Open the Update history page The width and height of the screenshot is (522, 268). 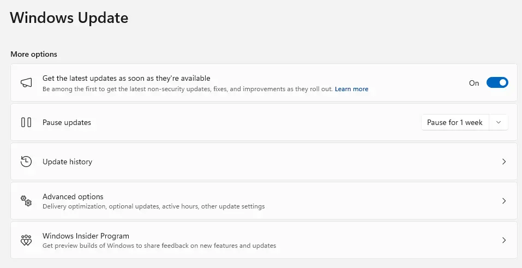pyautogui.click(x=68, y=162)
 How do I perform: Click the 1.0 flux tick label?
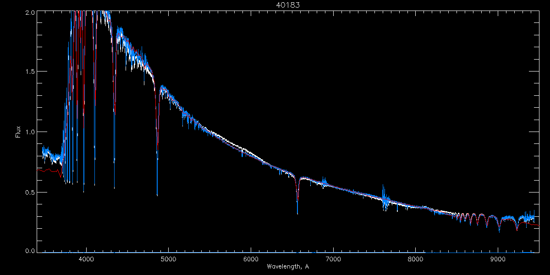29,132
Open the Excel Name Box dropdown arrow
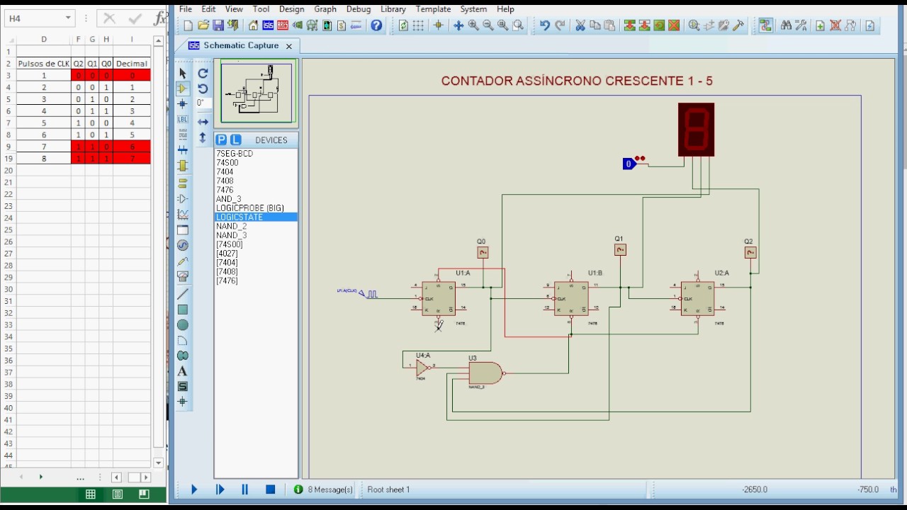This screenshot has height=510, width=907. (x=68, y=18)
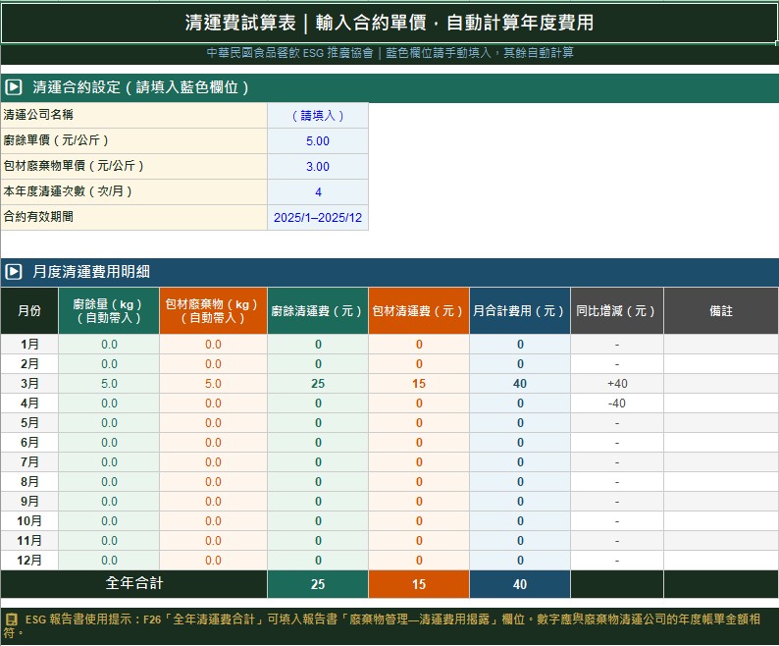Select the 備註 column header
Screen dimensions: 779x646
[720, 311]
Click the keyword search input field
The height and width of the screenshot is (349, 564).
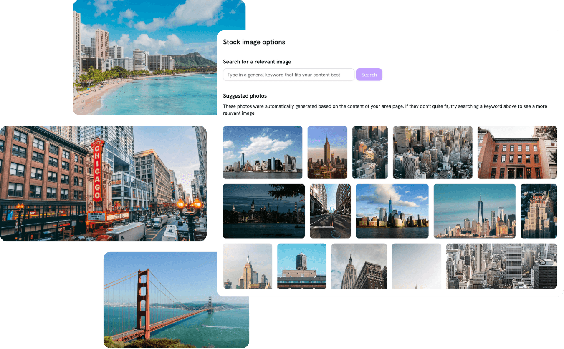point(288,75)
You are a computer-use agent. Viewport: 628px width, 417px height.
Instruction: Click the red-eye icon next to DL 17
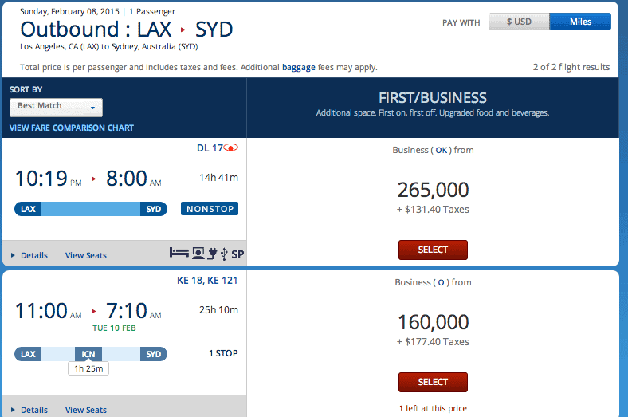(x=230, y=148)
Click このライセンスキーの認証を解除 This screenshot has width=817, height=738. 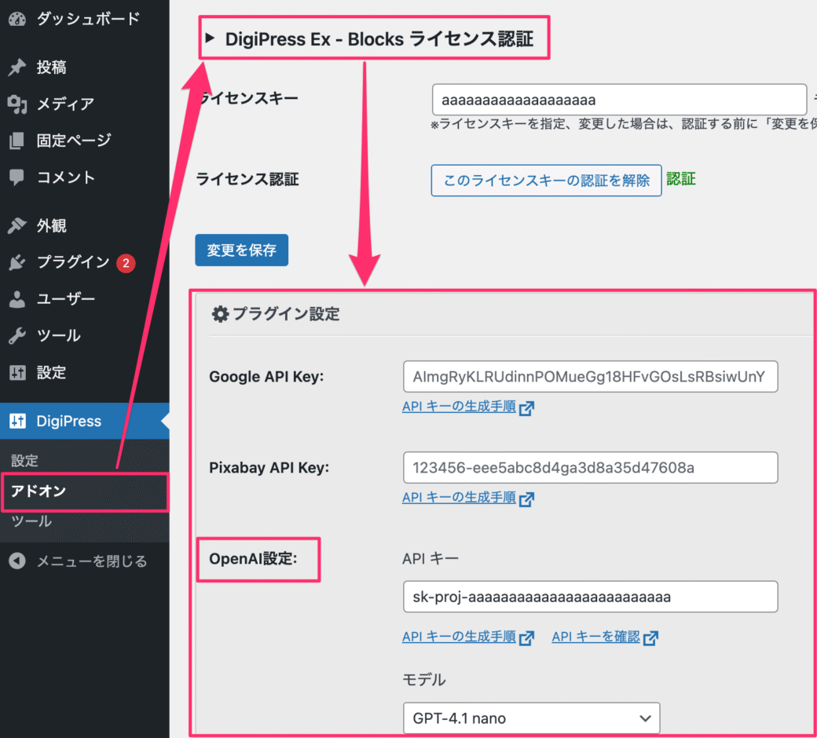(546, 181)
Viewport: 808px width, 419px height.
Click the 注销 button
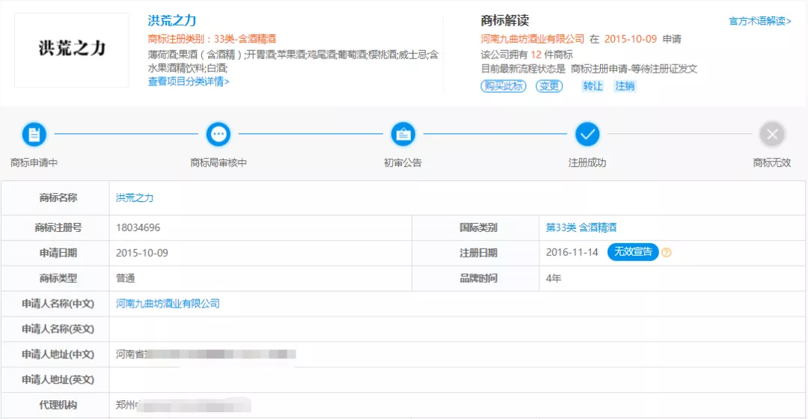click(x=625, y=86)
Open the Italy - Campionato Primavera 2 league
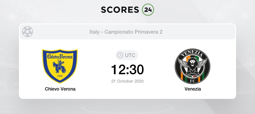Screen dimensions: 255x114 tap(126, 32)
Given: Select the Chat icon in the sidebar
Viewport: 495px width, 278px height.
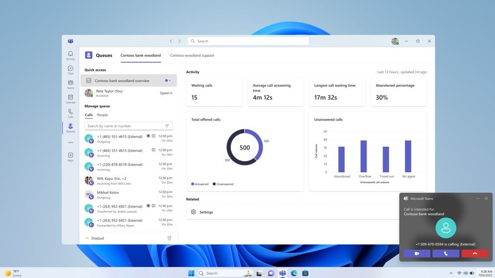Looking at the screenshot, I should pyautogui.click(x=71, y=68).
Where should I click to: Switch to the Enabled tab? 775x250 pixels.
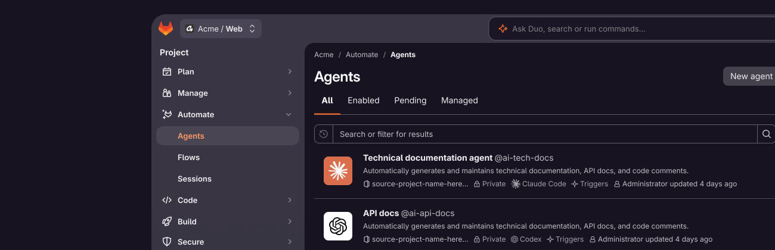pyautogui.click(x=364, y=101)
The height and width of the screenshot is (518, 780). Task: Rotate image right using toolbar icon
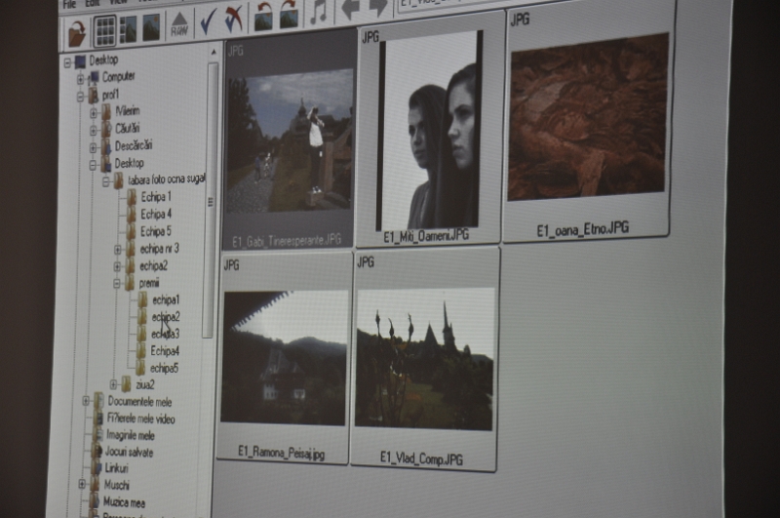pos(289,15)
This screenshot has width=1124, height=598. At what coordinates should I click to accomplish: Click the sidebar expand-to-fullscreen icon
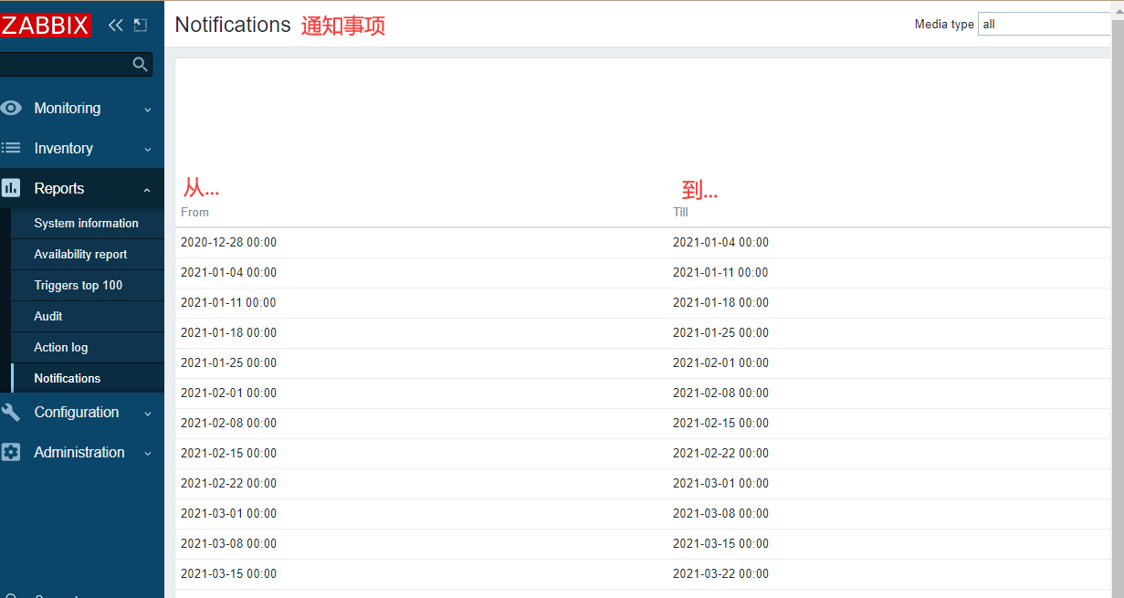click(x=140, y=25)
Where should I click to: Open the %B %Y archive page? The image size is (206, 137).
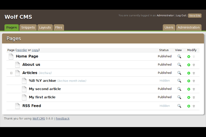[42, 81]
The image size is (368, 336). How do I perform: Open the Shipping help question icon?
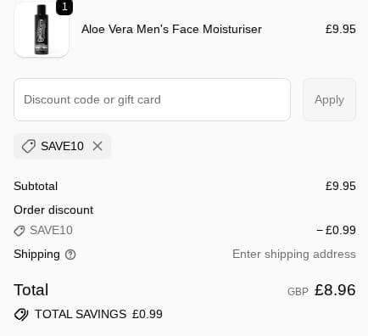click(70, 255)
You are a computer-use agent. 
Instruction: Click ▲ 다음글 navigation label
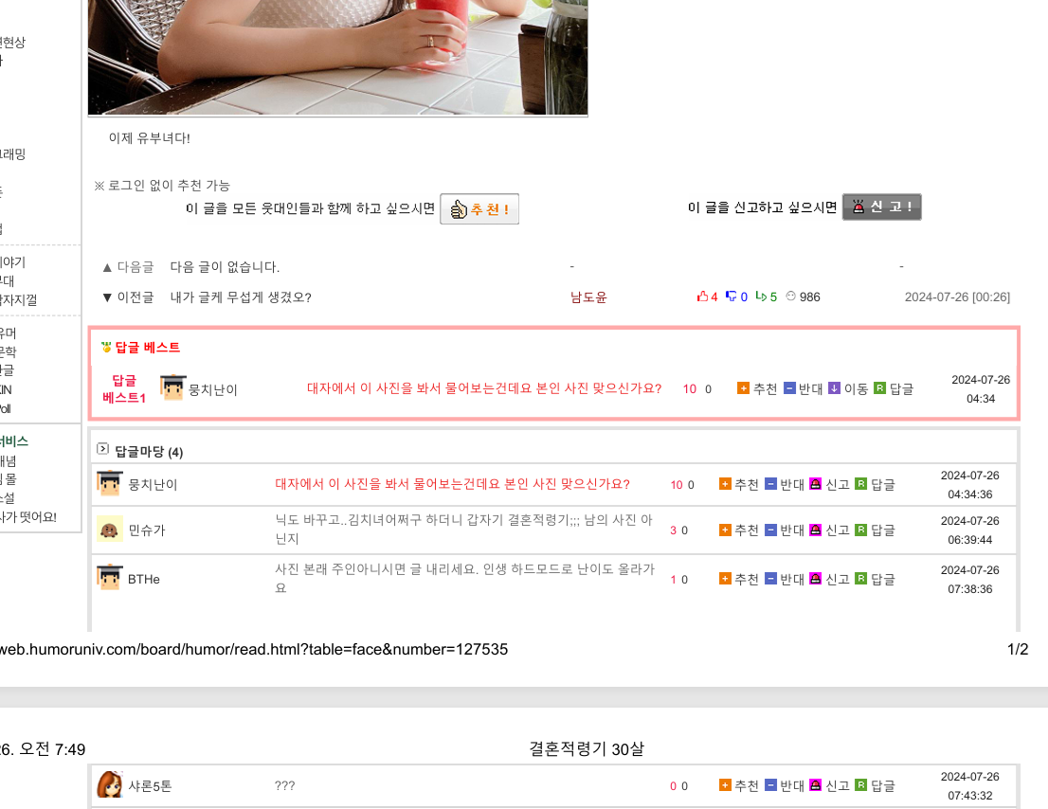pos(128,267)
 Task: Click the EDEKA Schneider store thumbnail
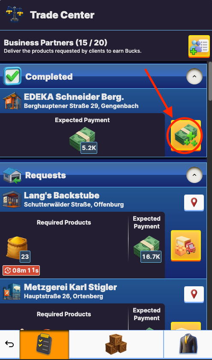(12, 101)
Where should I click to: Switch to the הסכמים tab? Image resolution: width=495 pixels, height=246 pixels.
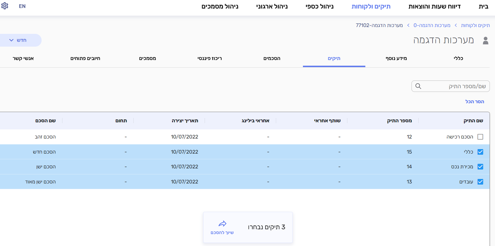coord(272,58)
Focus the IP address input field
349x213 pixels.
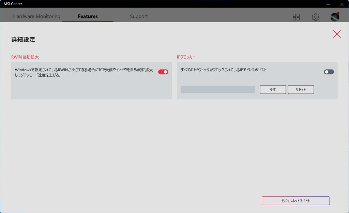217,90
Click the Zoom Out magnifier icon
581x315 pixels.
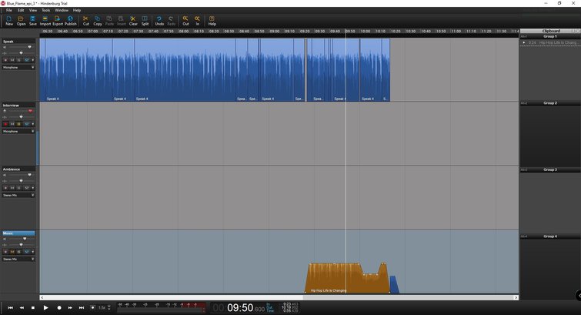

----

→ Aim of the task
Show the lines from the data above that contain the string "field".

→ Result
Click the keyword search input field
Focus the IP address input field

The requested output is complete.